Director Tom Hopper, who directed the exquisite period piece made for TV, Daniel Deronda, does an exquisite job in defining the personalities of his two dominant characters in The King’s Speech – Bertie and Logue. But what is a director without his actors? Bertie and Logue play off each other like seasoned fencing champions. Through anguish, grueling effort, and perseverance–one teaches the other methods for trying to circumvent a nasty speech impediment. And in the process, it is not only the King’s speech that undergoes a change, but the King himself.
It’s a demonstration of hard love. Logue is relentless, stopping at nothing in pursuit of his student’s progress. As their relationship evolves, we watch the goings-on with amusement sometimes, such as when George follows Logue’s instruction and hurls a stream of foul language into the air, a device Logue has taught him in the hopes of preventing the stuttering. And we watch and listen with mounting tension and baited breath as King George VI delivers his most important speech of all – his address to the British Nation, immediately after declaring war on Hitler.
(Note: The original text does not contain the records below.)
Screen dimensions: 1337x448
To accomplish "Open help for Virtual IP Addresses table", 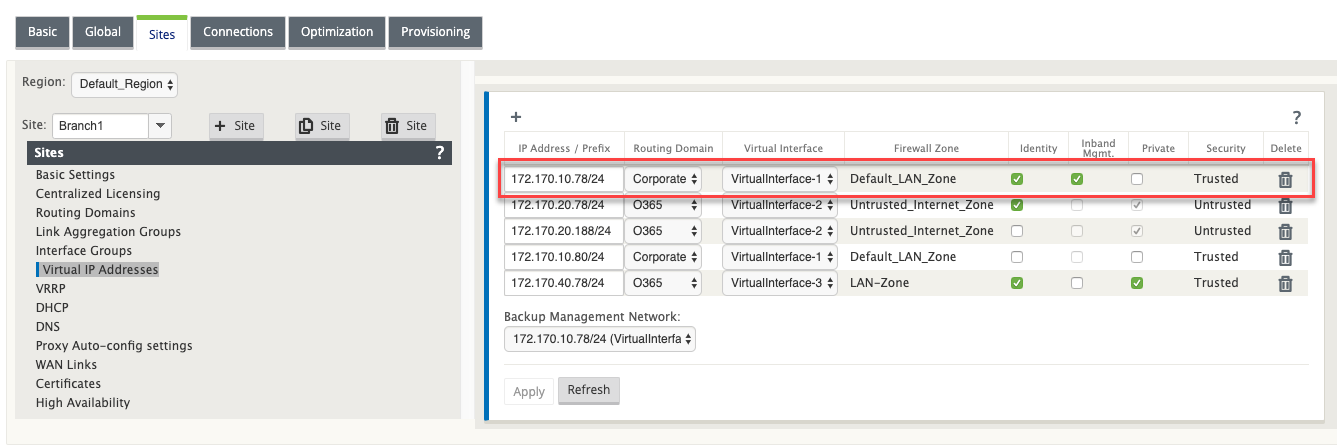I will coord(1296,118).
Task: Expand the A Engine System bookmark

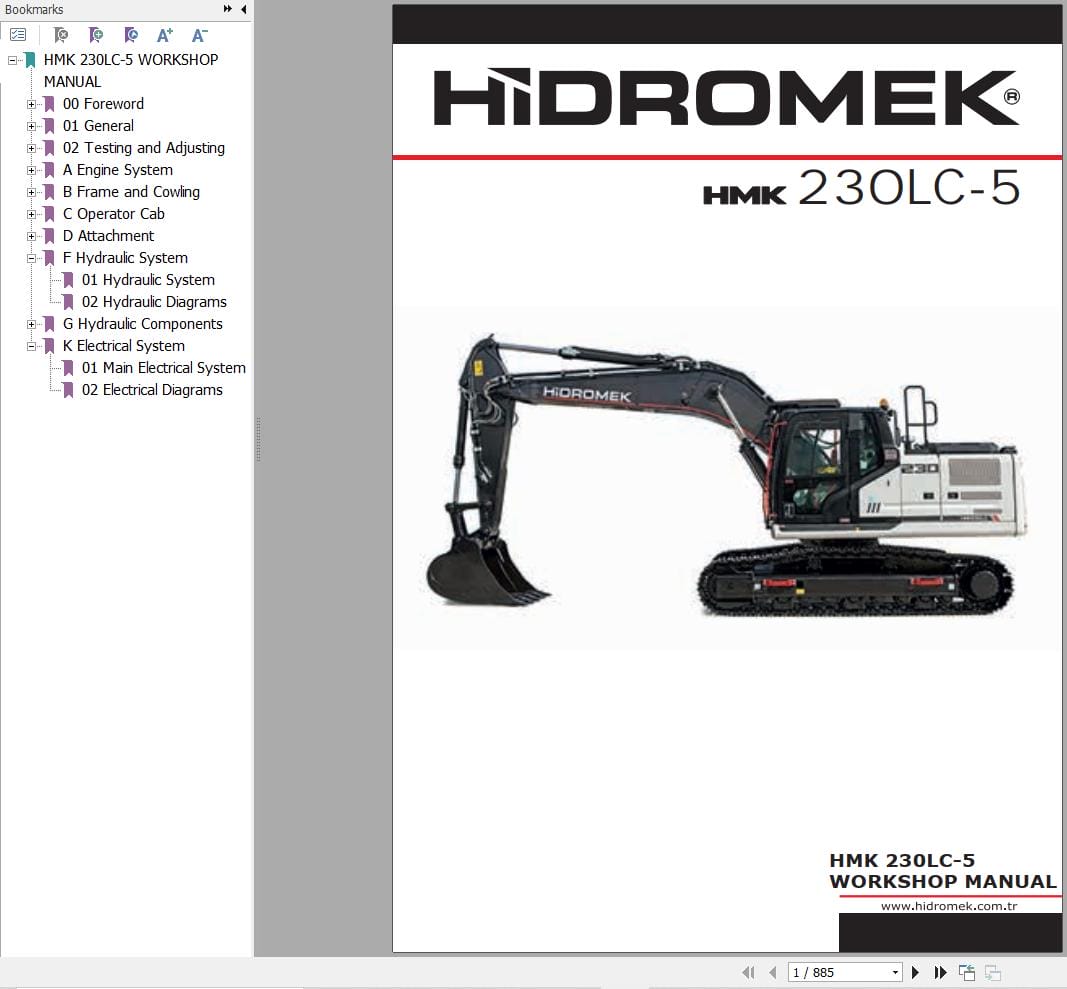Action: pyautogui.click(x=33, y=170)
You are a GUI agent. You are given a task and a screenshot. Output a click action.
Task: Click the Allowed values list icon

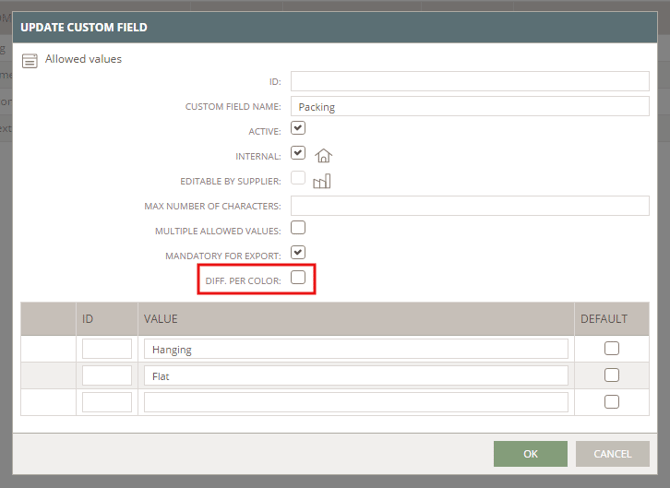[29, 60]
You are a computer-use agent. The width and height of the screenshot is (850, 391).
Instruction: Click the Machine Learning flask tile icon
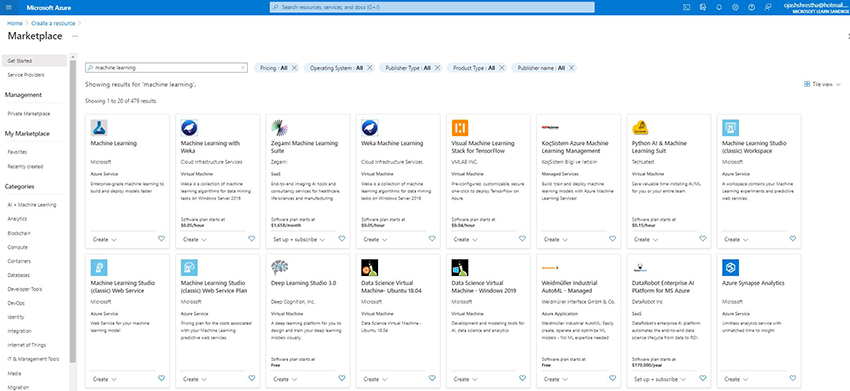click(x=99, y=127)
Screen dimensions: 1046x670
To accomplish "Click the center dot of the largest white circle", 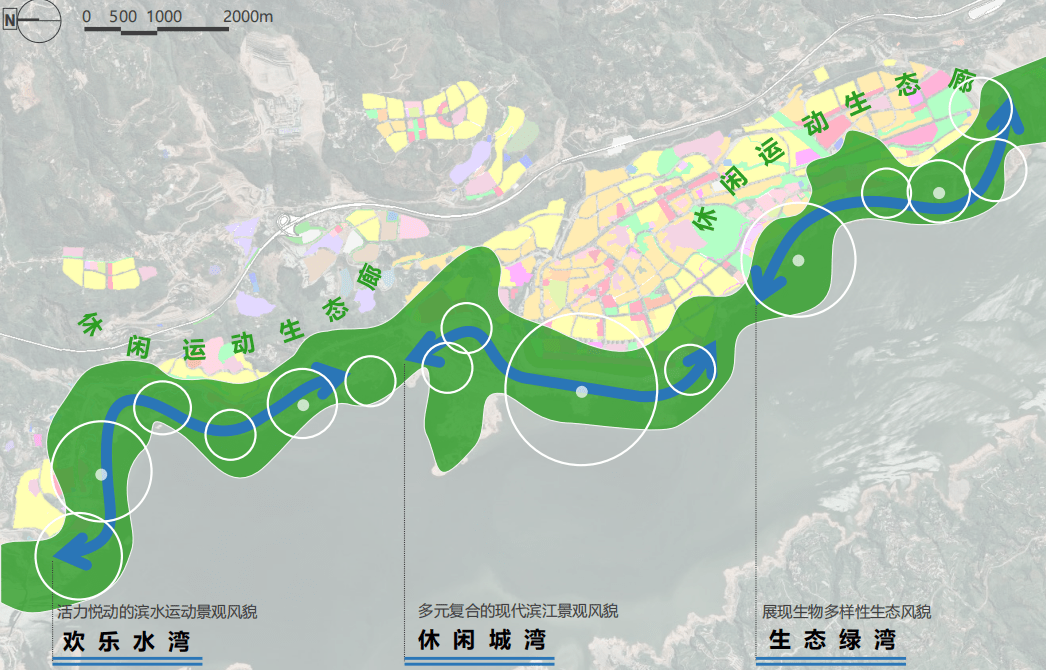I will click(x=581, y=390).
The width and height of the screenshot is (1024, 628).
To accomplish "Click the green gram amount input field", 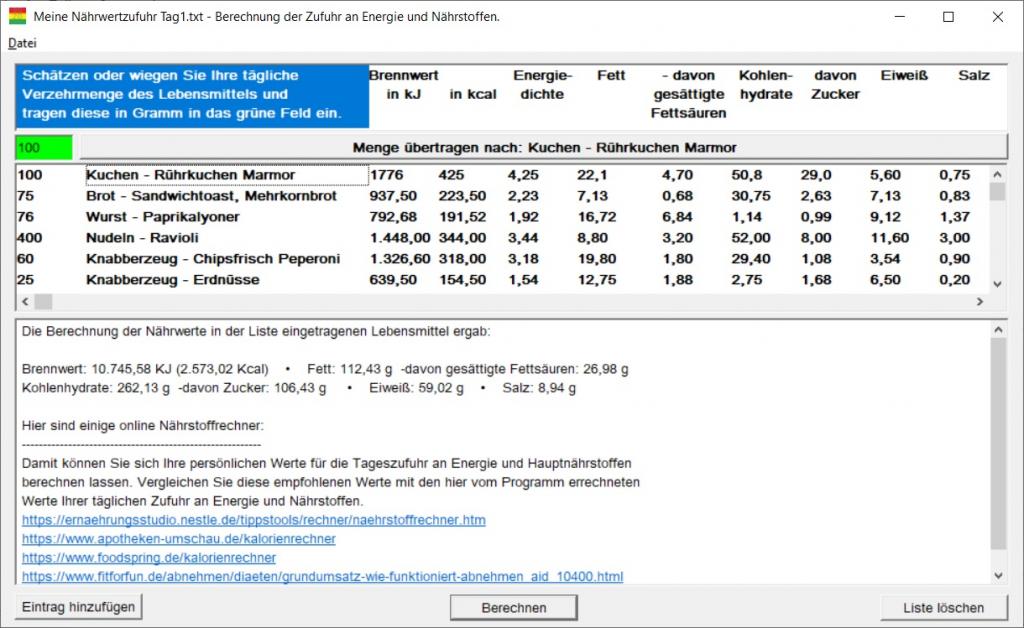I will click(x=44, y=148).
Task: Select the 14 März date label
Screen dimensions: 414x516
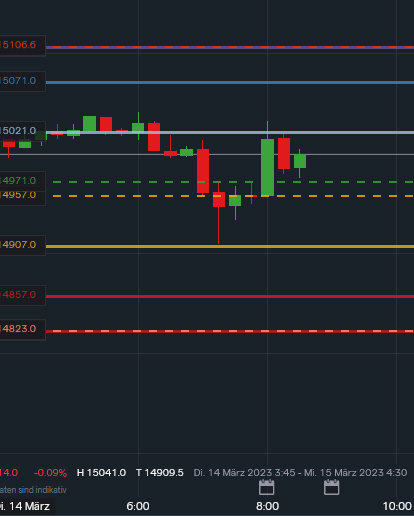Action: [x=26, y=506]
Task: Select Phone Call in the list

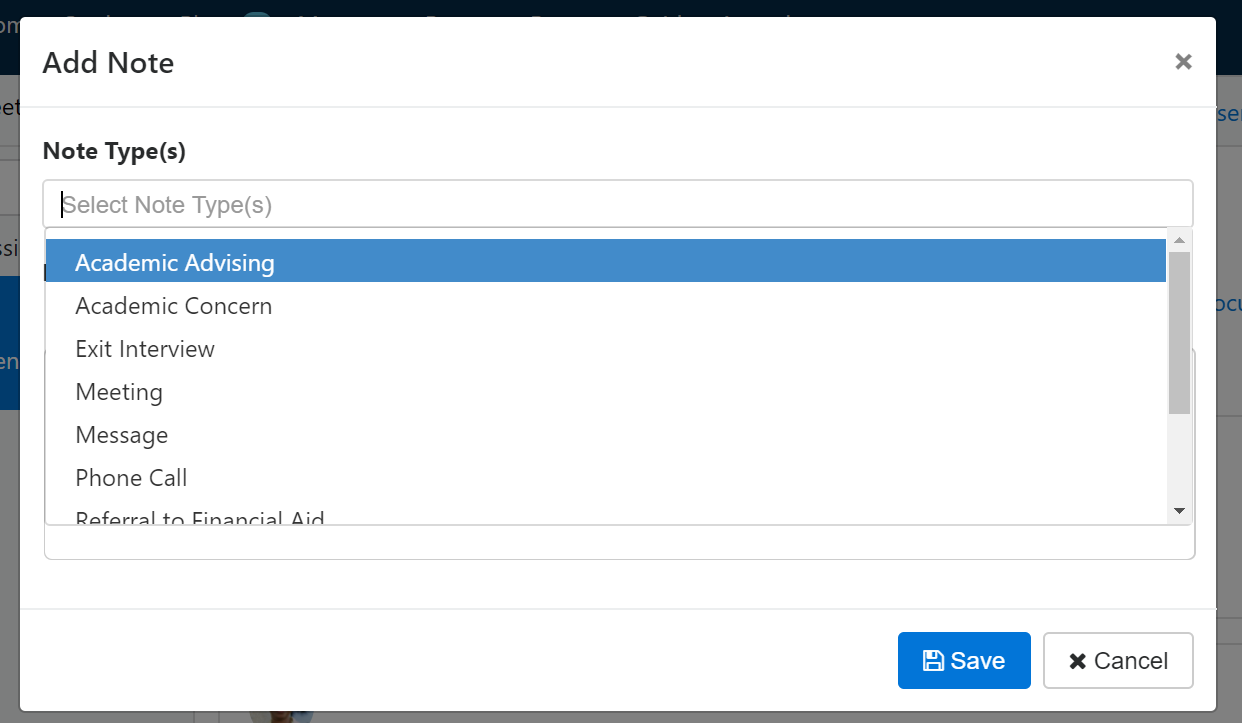Action: click(606, 477)
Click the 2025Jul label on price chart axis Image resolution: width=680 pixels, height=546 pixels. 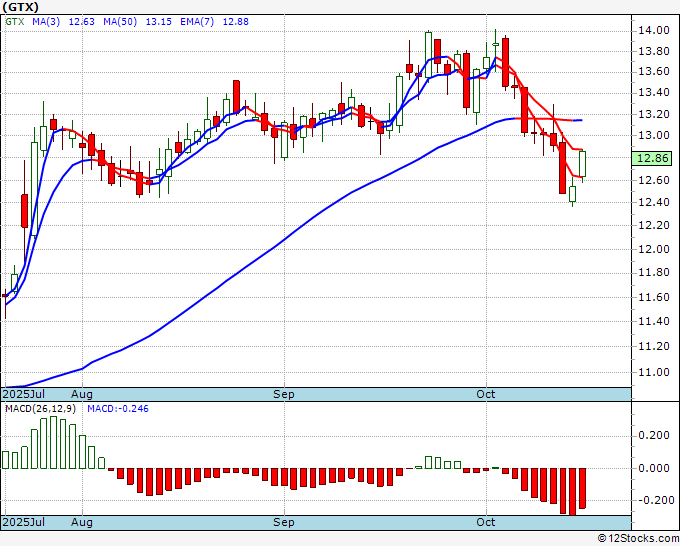coord(23,394)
With the enormous pressure of the moment, will the King be able to speak without the stutter? Or not?
Firth’s performance is masterful, but that is but a word. His performance reaches a state of being that is essentially a transformation. There is no actor. There is only the man, with all the miseries and doubts and other human traits that we recognize revealed in beautifully nuanced mannerisms and depth. And Rush’s dazzling performance as the irreverent and unrelenting teacher is so genuine that you are uplifted by it–the sheer generosity of it. Spoken through the eyes, his unerring attention and devotion reach far beyond the screen and into our hearts.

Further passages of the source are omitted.